Why? The word spins around in my head, unable to expand into any thoughts more complex than that.
Why? Why? Why?
#
A rumbling sound rouses me next. The sun is low. The valley in shadows, the sky burnt orange.
I’m not dead. I’m alert enough to understand that, now. But night is almost here, and once the cold sets in, it’ll be over for real.
I consider letting that happen. I’m so tired. And not moving like this, the pain is only an intense, cold pressure—not a searing agony. Living is a lot of work.
But a spark of defiance lights in my chest. Maru. She killed them. She tried to kill me—and if I don’t do anything, she’ll still succeed.
I summon all the strength I can muster and drag my arm up by my shoulder. Needles stab through my back with the movement, and I let out a gasp as my arm goes slack. I was going to push myself upright, but the idea seems laughable now. It hurts too much, and I don’t even have enough strength to roll onto my side. I groan from pain and frustration, squeezing my eyes shut against my cruel, indifferent reality.
A low sound rumbles nearby. The same sound that had woken me up, I now realize. The deep murmurs resolve into a voice.
“Did you hear that?”
The voice is so deep and gentle. It makes me think of a mountain lake, quietly tucked away between the remotest peaks. That sounds nice. The pain starts to fade once more as I relax, my mind drifting into oblivion as I think of forests and clouds and snow…
“I think it came from over here.”
There’s a second voice. Higher pitched. Sharper. It pulls me from my blissful rest. I wish it would go away.
“Gods’ grace, Gugora, this one’s alive!”
Something touches my arm, and I scrunch my eyes tight, moaning. Even that brush of sensation is too much, awakening my nerves like razors through my skin.

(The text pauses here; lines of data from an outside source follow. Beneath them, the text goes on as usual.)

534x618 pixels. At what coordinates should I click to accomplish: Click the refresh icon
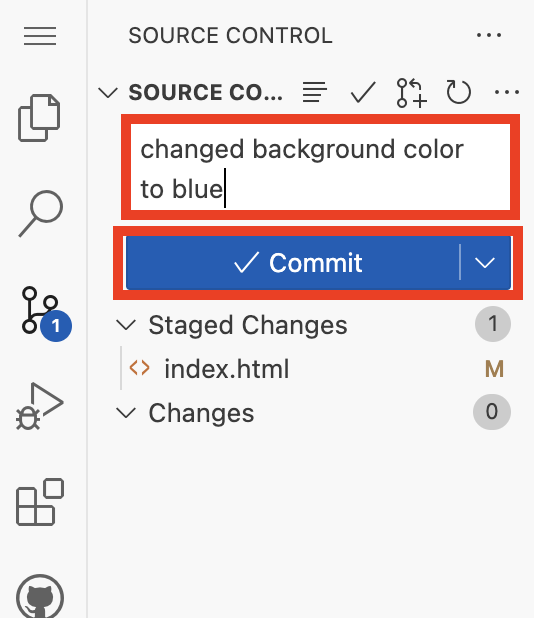pyautogui.click(x=459, y=92)
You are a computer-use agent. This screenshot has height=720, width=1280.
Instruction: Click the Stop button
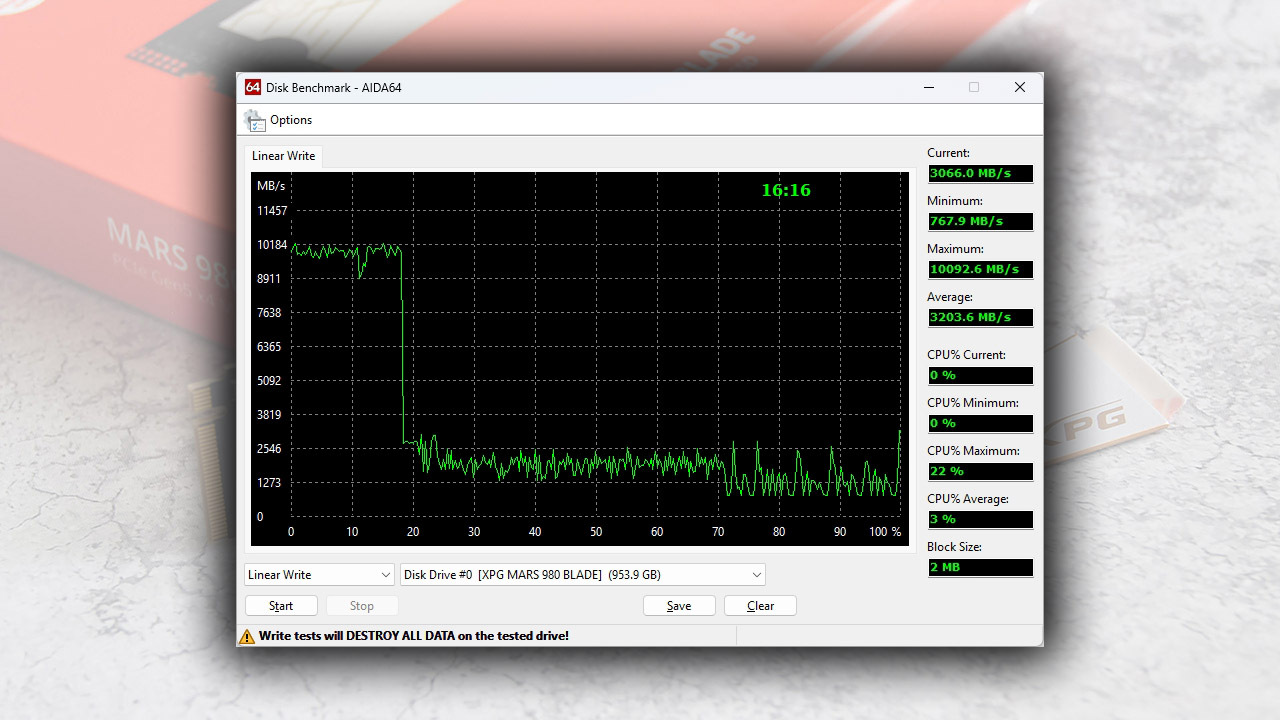coord(362,606)
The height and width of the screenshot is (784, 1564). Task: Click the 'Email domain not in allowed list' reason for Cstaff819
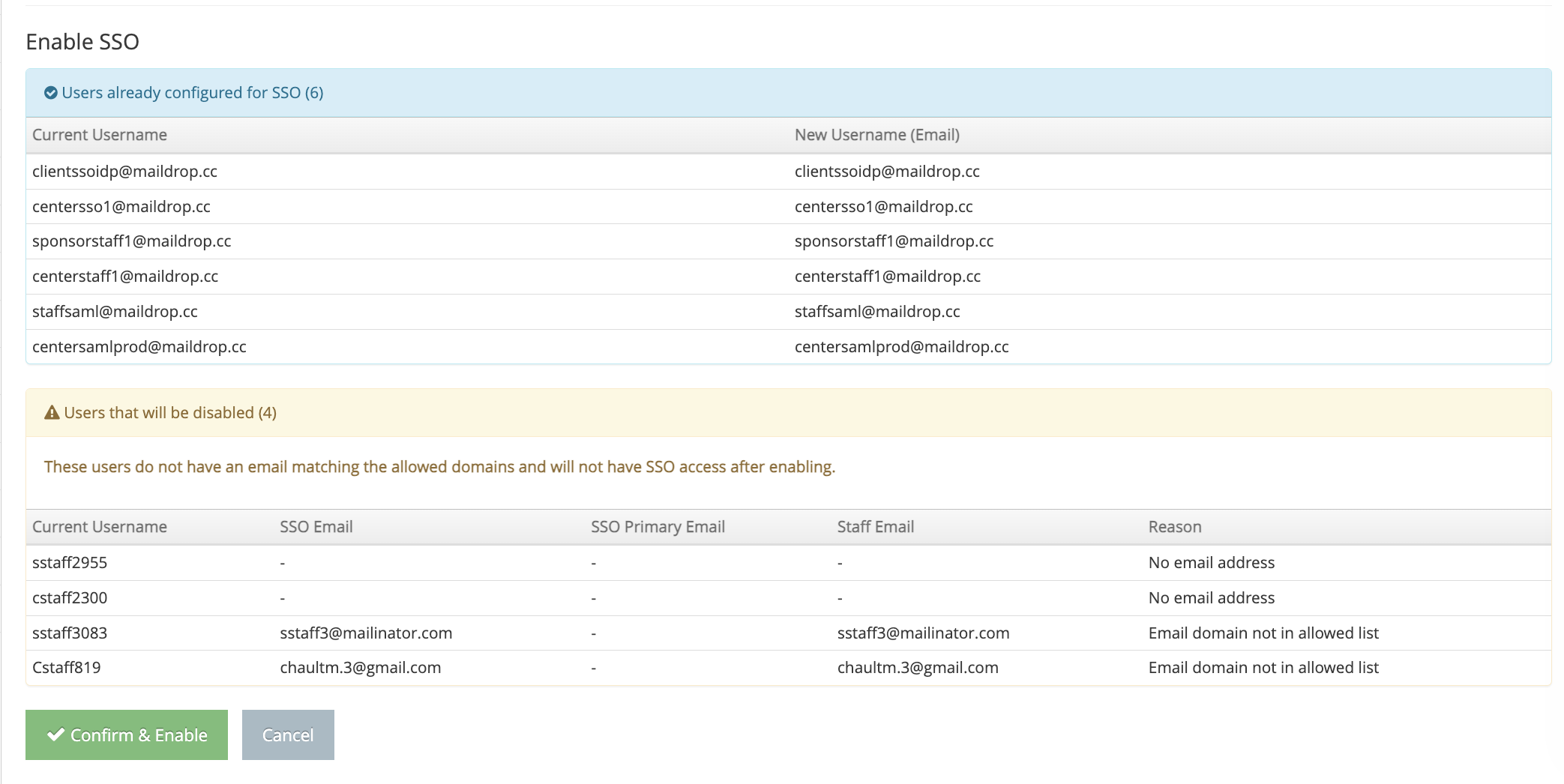pos(1263,667)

“Hurry!” the sharp voice says. “Lorata’s Light, I don’t know how she survived.”
I sense the chill of a shadow falling over me, blocking out the last few rays of light from the setting sun.
“Let me,” the deep voice says. Gugora, I think.
There are more touches on my shoulder, arm, and forehead, but this time they’re faint and careful. I relax. This one won’t hurt me.
“We’ll need to address that wound first,” Gugora says. “She won’t make it back if we wait for a healer. Have you got a potion on you?”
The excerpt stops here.